Scripture: “I know your works, your toil, and your patient endurance, and how you cannot bear with those who are evil but have tested those who call themselves apostles (and are not) and found them to be false.
I know you are enduring patiently and bearing up for my name’s sake, and you have not grown weary.
But I have this against you: (that) you have abandoned the love you had at first.
Remember therefore from where you have fallen, repent, and do the works you did at first.” Rev 2:2-5a
Observation: The church at Ephesus: patient, enduring, discerning, but…there is a significant observation of losing their First Love. Am I like that?
Analysis: Losing my First Love: I kind of know what that is like.
In me it is a shadowed memory, something numbing or a fleeting feeling—a sensation I remember but maybe only vaguely. Caught up with current doings, that memory of First Love can grow fainter with time.
Just like it is imperative to keep the romance with my wife alive, it is important to keep my love with the Savior fresh as well.
Maturity in Christ is not growth in knowledge that supplants emotion for Christ. It is not “calming down”, stoicism, so-called “godliness” that majors in decorum and stateliness—it still is the fire in my eyes, wide open and passionate. Responsibility doesn’t deaden the fire in my eyes, the fire stokes the flame, so I am responsible by being passionate about (and for) the Cross.
Is it demonstrative? Yes, it can be—get my hands up, sing loud and firm, clap, and stop reading in monotone. But all of that comes from the “burn”, fanning that glowing ember in my heart that cannot be quenched.
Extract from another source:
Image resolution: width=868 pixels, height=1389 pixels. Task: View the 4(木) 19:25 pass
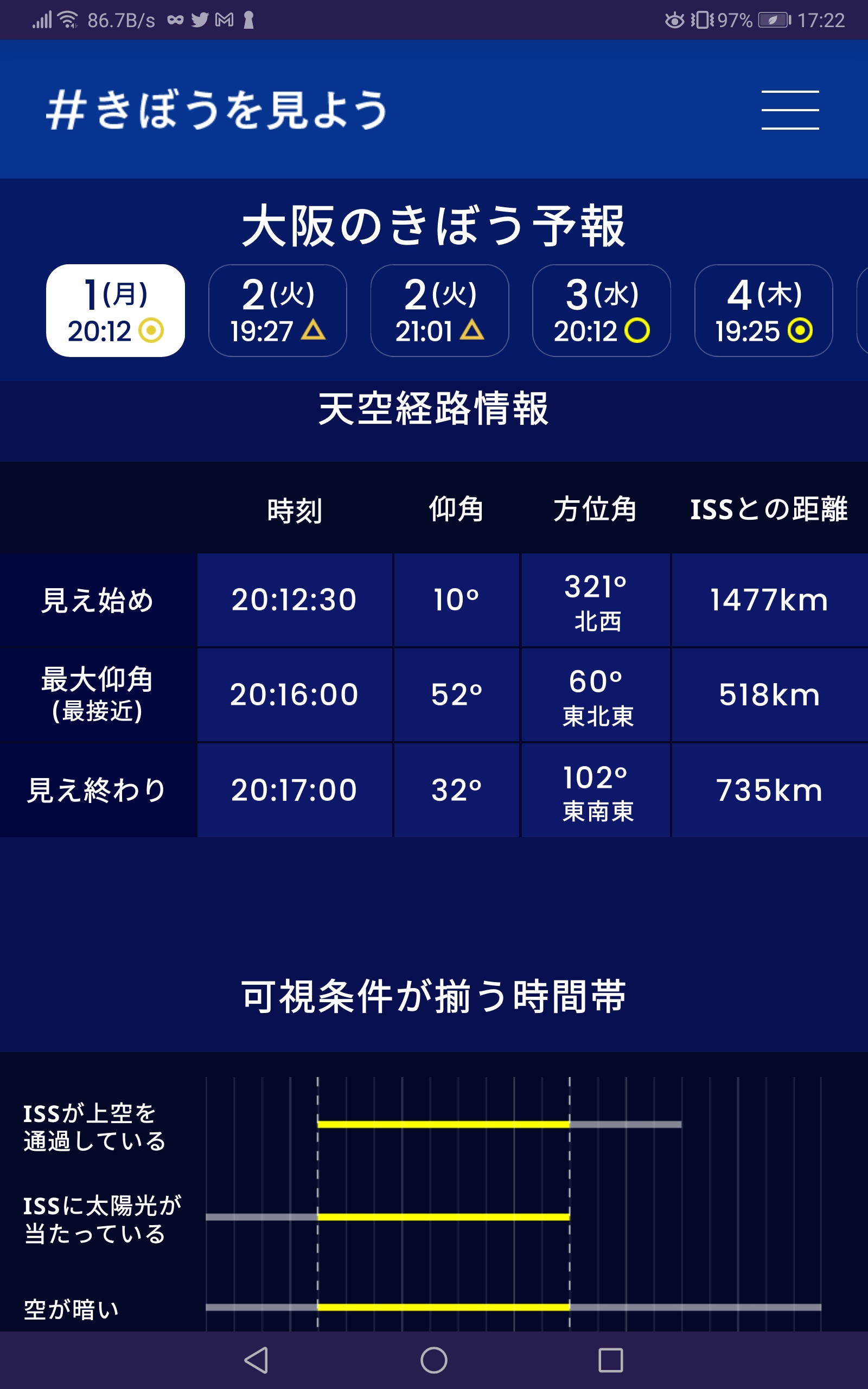tap(763, 310)
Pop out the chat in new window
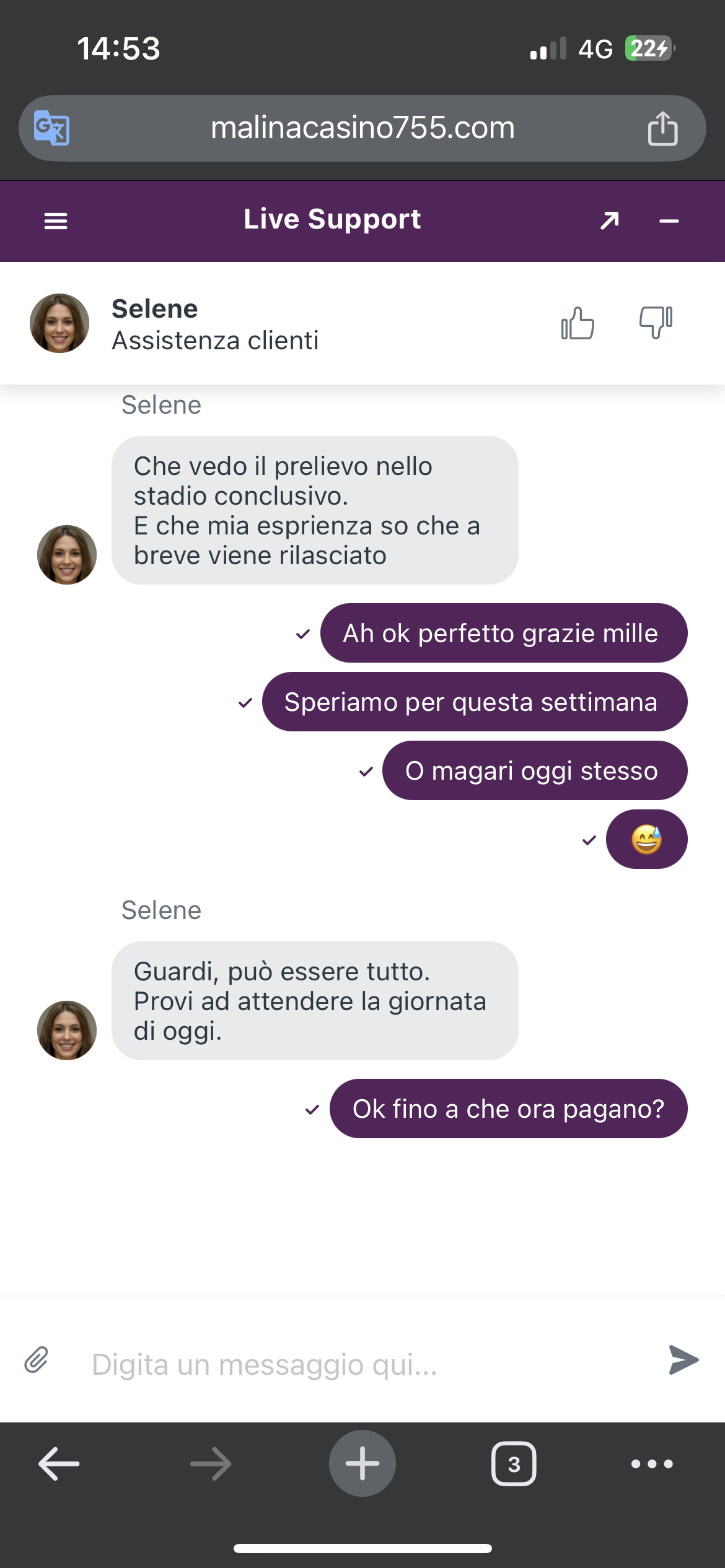 pos(610,220)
So how am I aware that I am letting that ember die down? I almost get tired of saying this because I really don’t want it to become a cliché’ in my life: I let the Gospel be a lesser part of my mind, memory, and mediation—I start to forget the Gospel in favor of other things.
I am convinced that everything that I learn about the Bible, the stories, doctrine, Reformed Theology, etc. is all a part of the Jewel that is the Gospel. I cannot separate any individual precept or principle as something that isn’t part of the Gospel.
The church at Ephesus was prophesized that they got their “works” right—but at the expense of abandoning their First Love. I remember Matt 7:22 where Jesus encountered a bunch of folks who tried to plead their case by listing out their works done in the Name.
Jesus’ response? “And then will I declare to them, ‘I never knew you. Begone from me you workers of lawlessness.’”
I don’t want that to be me.
Prayer: Lord, such a treacherous balance it seems. Do the works you have decreed and potentially forget my First Love. Remember my First Love and forget to do the works–such a Mary and Martha moment.
How can I serve you in both? Help me to understand. Until then, convict my heart and allow and help me to repent and move forward in You. AMEN.